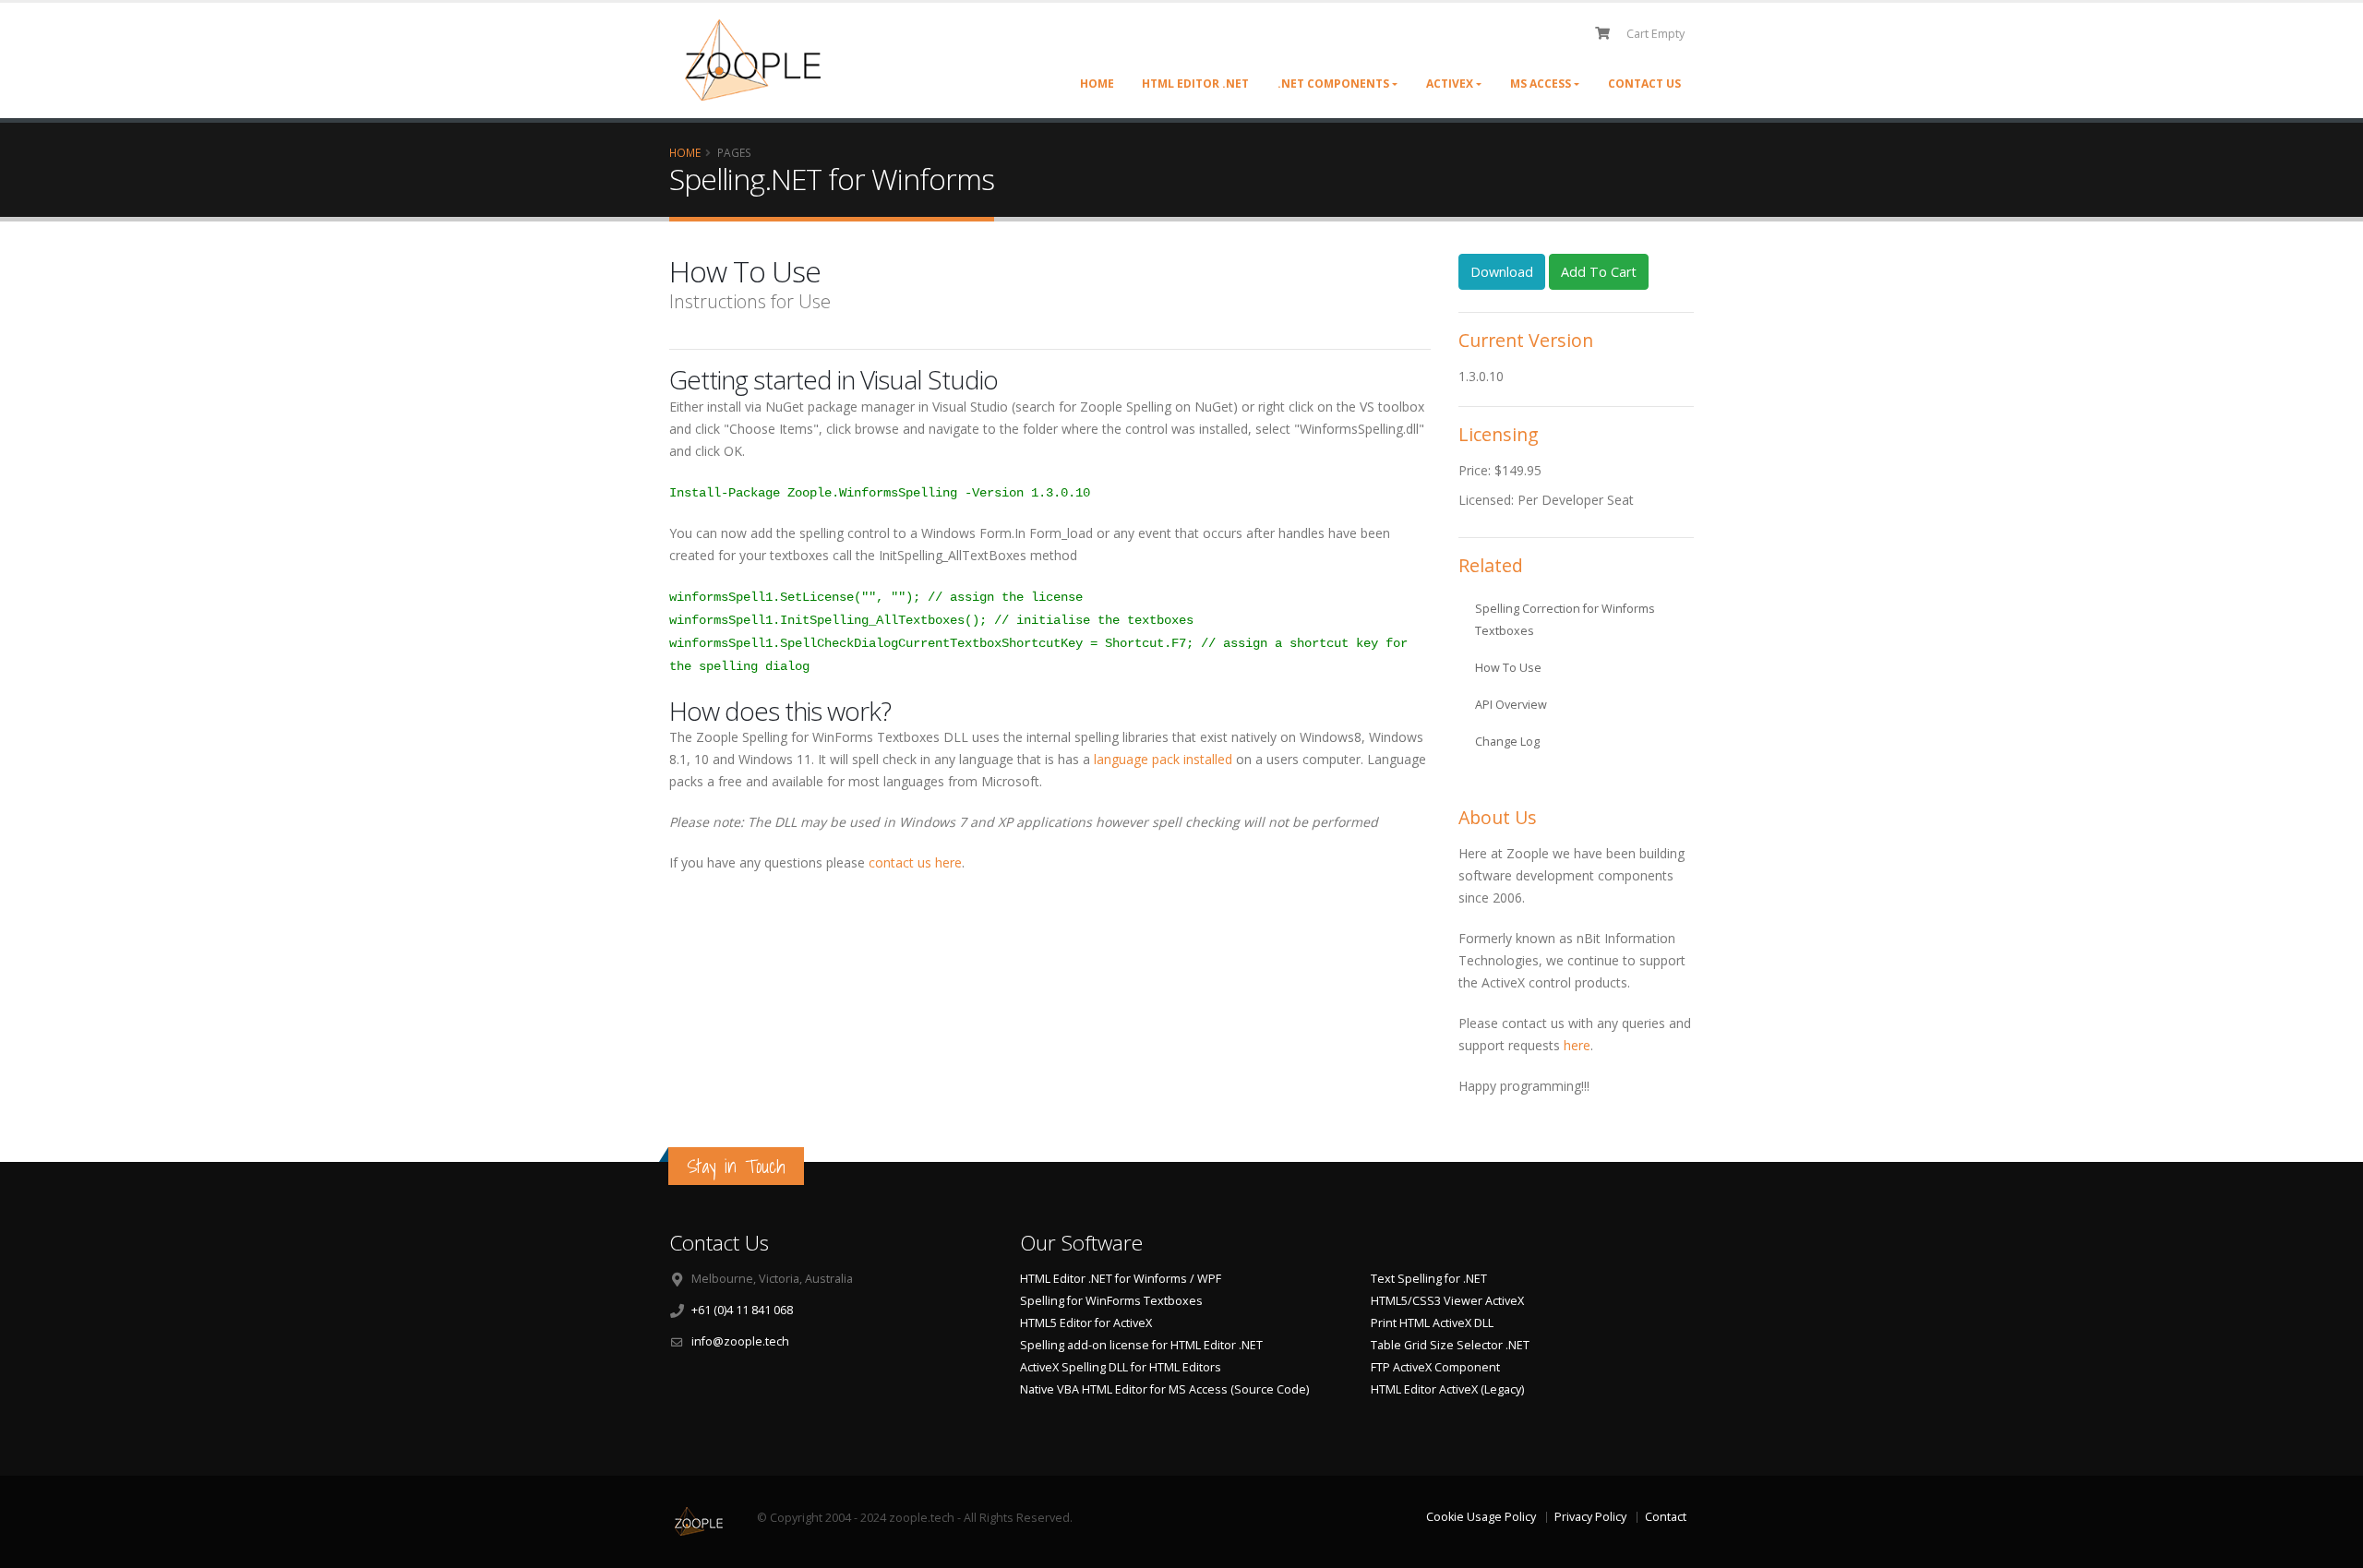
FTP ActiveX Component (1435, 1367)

━━━━━━━━━━━━━━━━

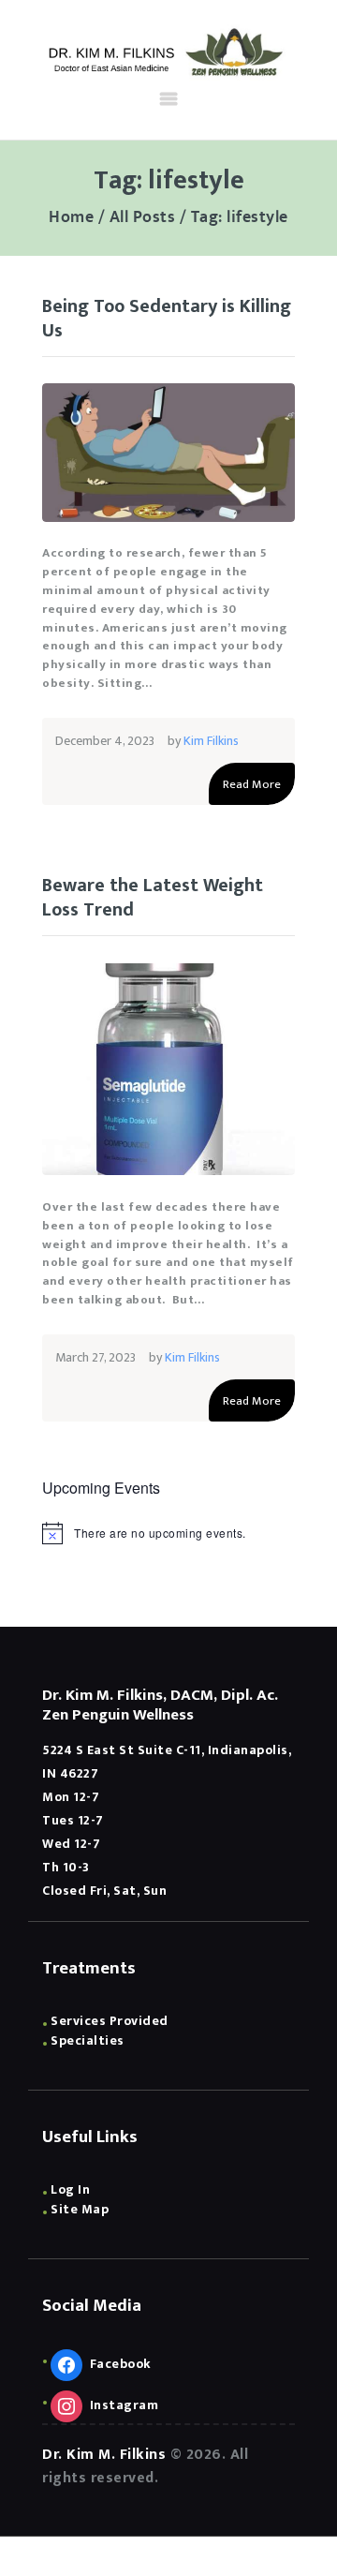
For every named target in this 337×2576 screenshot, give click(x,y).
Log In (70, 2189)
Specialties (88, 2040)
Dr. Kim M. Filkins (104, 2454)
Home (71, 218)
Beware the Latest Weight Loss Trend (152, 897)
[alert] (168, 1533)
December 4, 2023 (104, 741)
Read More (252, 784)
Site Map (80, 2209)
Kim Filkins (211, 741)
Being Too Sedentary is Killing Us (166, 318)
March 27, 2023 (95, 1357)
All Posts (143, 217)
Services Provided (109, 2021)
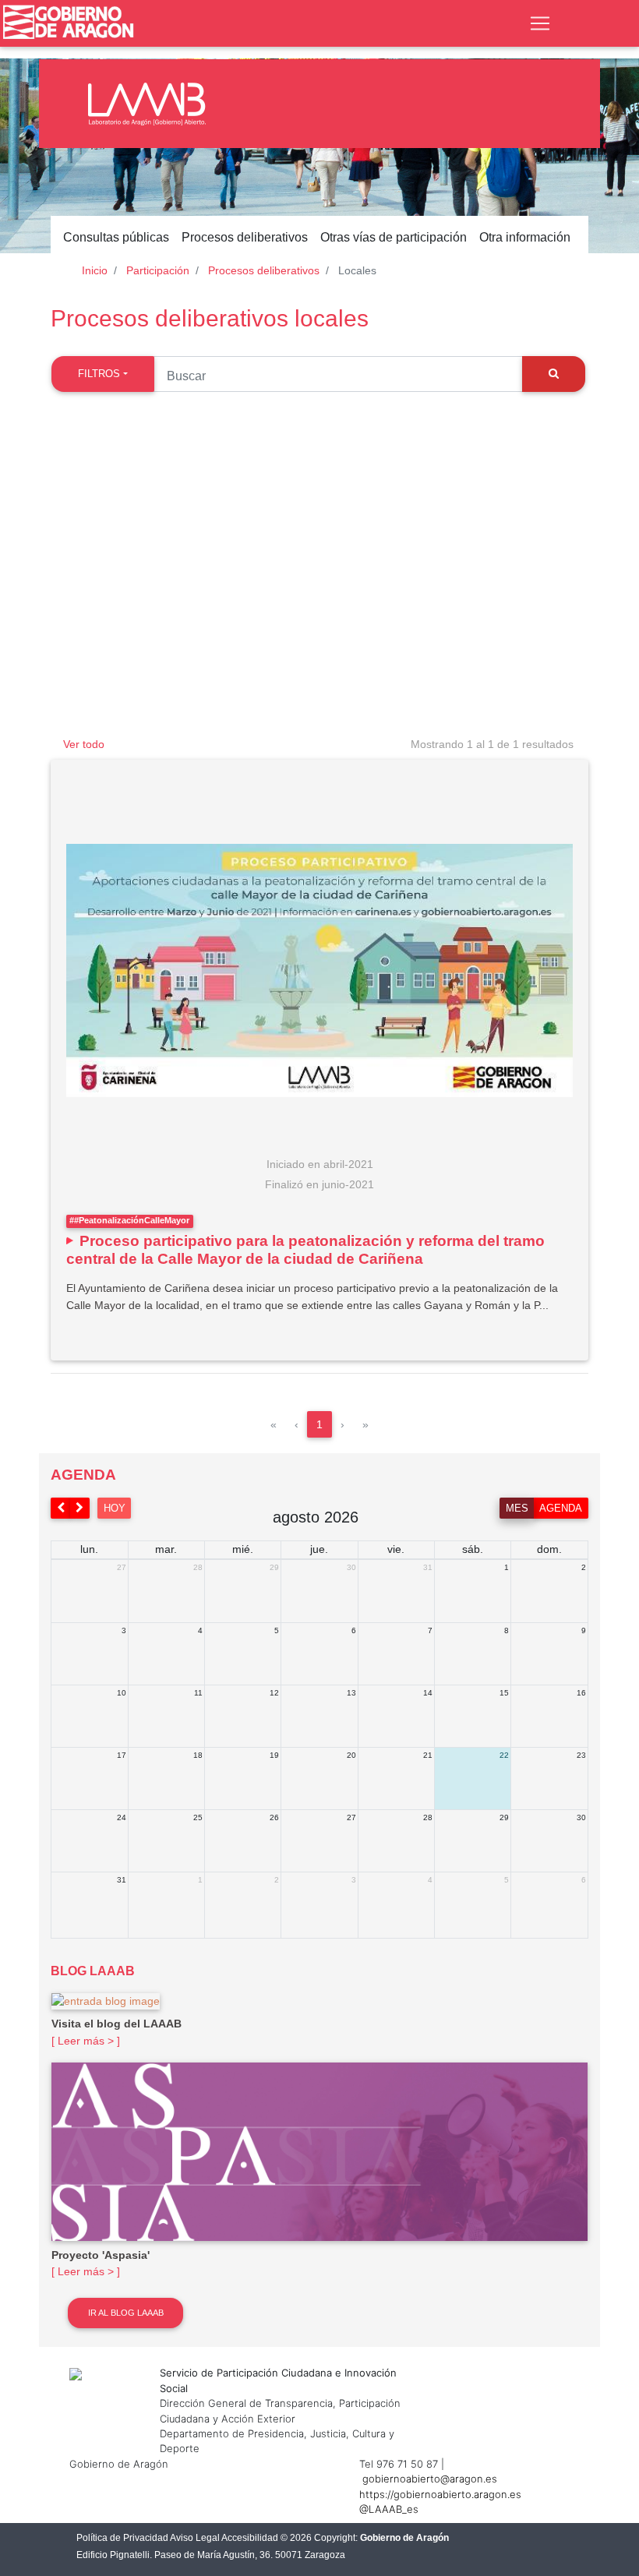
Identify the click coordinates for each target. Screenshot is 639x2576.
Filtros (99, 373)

━━━━━━━━━━━━━━━━

ABOUT THIS EXERCISE →
From the data above, copy out every line with the string "target" in it.

ANSWER SECTION →
For every named target in this 337×2576 screenshot, give click(x,y).
Identify the click coordinates for each target. Screenshot is 639x2576.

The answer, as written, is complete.